Juan Ramón Torregrosa lleva desde 1975 regalándonos, en palabras de Antonio Carvajal, «poemas intensísimos, de limpia dicción y conmovedora verdad». Prueba de ello es la antología inversa El tiempo y la semilla que acaba de ver la luz a través de Eda Libros y que recoge sus mejores poemas hasta 2013. En lo que Torregrosa sí era inédito era en el terreno de la narrativa, hasta que ha llegado este Céfiro y Nube, que publica Ediciones Frutos del Tiempo en su colección Fif%ty y que constituye una delicadísima evocación nostálgica del mundo infantil del autor durante los últimos años de la década de 1960. La novela narra la breve historia de amor de un niño de 13 años y la inevitable transformación que esa experiencia auroral obra en él, abriéndole las inciertas puertas del mundo adulto. El gran acierto de la primera novela de Torregrosa es justamente esa capacidad evocadora, y no solo por la evocación misma, tan sugestiva, sino por la ternura, deliciosamente ingenua, con que se rememora aquel tiempo ya periclitado. Céfiro y Nube es una novela blanca, amable, un hermoso canto a la inocencia que conmueve porque nos acerca con un cariñosísimo cuidado el candor y la sensibilidad limpios de su atribulado protagonista en las primeras lides del amor. Uno se pasa toda la lectura del libro esbozando una sonrisa casi paternal y acogiendo a ese niño apocado en el corazón.
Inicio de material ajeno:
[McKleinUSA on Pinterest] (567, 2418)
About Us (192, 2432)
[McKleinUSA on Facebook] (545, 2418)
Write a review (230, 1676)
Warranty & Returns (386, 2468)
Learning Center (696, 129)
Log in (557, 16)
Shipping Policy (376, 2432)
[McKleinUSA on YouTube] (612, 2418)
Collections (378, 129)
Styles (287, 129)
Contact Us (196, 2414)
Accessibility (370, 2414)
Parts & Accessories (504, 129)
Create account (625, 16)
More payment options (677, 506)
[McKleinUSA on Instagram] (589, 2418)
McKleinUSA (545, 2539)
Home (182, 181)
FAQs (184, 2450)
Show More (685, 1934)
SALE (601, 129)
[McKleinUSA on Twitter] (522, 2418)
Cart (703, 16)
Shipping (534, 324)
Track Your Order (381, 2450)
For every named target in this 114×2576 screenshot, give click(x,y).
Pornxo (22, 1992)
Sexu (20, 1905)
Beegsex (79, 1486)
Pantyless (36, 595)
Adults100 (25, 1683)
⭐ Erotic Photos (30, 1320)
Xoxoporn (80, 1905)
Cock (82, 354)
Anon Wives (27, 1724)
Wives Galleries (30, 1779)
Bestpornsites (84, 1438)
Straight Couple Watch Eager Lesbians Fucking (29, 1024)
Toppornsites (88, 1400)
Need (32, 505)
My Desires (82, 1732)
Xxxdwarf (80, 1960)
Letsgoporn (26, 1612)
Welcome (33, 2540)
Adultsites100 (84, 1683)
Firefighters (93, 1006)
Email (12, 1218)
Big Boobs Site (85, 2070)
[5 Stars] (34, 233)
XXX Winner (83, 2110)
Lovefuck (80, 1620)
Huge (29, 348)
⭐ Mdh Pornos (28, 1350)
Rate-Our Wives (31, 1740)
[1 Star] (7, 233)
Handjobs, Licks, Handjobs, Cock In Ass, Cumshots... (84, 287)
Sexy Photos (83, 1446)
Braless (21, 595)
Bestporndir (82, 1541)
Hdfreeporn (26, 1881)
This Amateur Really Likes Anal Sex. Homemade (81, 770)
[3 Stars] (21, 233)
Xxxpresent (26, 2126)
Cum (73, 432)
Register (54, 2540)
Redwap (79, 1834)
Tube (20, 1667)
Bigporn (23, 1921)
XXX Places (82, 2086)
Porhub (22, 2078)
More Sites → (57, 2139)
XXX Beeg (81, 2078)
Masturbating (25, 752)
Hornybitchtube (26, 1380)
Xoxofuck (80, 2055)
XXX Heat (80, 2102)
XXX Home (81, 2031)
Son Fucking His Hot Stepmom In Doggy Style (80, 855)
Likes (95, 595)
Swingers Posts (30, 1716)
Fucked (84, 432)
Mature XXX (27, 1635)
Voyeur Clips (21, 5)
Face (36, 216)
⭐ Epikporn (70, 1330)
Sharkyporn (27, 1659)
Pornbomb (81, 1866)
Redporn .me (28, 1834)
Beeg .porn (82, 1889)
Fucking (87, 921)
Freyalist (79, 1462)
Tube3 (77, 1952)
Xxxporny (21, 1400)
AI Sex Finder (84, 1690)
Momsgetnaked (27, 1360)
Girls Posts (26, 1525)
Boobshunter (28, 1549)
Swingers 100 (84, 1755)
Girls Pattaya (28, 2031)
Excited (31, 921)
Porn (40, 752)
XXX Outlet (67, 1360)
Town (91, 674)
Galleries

Ese efecto lo logra Torregrosa a través de su magistral dominio de la voz narrativa, cuyo tono es tan difícil de alcanzar en este tipo de novelas pero que el autor sabe modular para imbricar perfectamente al narrador adulto, encargado de hilar los recuerdos, con la voz del niño.
Por otro lado, la
rememoración de aquella época está jalonada de una dosificada alusión a las
costumbres y referentes culturales del momento: la música (Sandie Shaw, Los bravos, Françoise Hardy, The Monkees, The Beatles…); las series de televisión (para los que disponían de
ella) como Bonanza; los tebeos
tendidos de unas pinzas en los quioscos, como El capitán Trueno; los guateques; los juegos infantiles; las
mágicas noches de San Juan; las procesiones; la faena de los pescadores; las
marcas de coches y motocicletas; la percepción de la masculinidad; el
incipiente turismo; los planes de estudio del régimen; la vida en la escuela
con el consabido abusón; los indicios de la modernidad europea a través de
revistas como Paris Match, etcétera.
En la novela se pueden
rastrear también numerosos ecos literarios que Juan Ramón, profesor de
Literatura durante tantos años, no podía, claro, soslayar. Así, el nombre de
los protagonistas, Céfiro y Nube, recoge la tradición garcilasista de las
églogas; el sufridor muchacho evoca los ojos desasidos de la niña amada a la
manera becqueriana de la rima XIV; la escuela a la que mandan a estudiar a
Céfiro se halla en Oleza, topónimo que ya usara Gabriel Miró para referirse a
Orihuela. Por no hablar de los capítulos «Amor cortés» y «Metamorfosis» donde
la literatura se muestra ya explícitamente al servicio de los sentimientos del
joven protagonista, cuyo carácter sensible no acaba de hacerle encajar entre
sus amigos varones. Sobre la suerte de nuestro pequeño Céfiro con su idealizada
Nube juzguen ustedes mismos a través de los nombres elegidos para la pareja
protagonista. Tampoco importa demasiado. A la postre, Céfiro, a quien la
mitología asignó el epíteto «de aliento dulce» fue luego un ligón de órdago. A
nosotros, este otro Céfiro nos ha conquistado también, acariciándonos el
corazón como esa brisa que preludia la primavera que fue.